■ **What you should do**: If a line in the following entries contains the string "header", it counts toward the total; report only that total.

(Stored items from a collection)
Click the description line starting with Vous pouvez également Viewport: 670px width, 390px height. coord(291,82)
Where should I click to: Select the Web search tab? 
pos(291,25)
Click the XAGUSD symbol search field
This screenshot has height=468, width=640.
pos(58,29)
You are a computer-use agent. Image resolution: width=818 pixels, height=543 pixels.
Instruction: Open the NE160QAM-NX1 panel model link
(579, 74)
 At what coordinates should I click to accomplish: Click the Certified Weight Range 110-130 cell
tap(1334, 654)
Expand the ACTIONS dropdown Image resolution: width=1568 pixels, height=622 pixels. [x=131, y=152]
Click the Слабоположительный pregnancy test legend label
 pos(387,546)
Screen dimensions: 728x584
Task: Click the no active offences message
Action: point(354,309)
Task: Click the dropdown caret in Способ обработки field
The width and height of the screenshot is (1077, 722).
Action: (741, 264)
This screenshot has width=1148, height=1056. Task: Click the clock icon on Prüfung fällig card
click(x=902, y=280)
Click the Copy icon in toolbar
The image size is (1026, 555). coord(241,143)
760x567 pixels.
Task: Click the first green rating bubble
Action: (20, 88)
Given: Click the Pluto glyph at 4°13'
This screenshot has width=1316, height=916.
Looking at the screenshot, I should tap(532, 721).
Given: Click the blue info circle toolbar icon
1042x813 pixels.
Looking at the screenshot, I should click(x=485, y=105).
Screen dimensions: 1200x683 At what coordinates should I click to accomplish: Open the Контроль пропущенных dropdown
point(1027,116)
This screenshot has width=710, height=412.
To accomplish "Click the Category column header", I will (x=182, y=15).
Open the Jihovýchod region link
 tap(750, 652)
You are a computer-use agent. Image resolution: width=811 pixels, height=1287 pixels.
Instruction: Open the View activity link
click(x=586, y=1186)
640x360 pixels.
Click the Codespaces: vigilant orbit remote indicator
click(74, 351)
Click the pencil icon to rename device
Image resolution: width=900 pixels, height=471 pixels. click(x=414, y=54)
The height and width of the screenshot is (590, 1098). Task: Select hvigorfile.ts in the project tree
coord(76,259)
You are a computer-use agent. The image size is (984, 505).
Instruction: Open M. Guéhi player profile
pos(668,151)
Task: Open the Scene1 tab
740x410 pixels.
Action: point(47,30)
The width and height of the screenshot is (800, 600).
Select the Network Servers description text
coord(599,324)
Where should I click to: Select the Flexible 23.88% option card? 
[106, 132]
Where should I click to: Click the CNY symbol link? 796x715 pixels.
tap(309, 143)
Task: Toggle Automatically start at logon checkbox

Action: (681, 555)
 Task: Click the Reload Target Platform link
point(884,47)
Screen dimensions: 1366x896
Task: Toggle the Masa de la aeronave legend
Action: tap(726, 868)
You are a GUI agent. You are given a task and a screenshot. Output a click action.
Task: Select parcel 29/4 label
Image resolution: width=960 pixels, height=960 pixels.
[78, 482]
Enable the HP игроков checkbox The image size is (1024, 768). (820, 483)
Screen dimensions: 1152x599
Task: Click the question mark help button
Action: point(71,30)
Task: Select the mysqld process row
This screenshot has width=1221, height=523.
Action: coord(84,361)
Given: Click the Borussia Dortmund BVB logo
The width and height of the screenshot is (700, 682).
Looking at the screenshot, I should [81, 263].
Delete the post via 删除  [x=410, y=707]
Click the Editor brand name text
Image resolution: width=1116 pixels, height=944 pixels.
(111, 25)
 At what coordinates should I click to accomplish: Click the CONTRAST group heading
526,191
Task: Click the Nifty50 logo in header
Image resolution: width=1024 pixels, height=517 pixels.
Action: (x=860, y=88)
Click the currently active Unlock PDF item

■ **Solution for this problem**: 2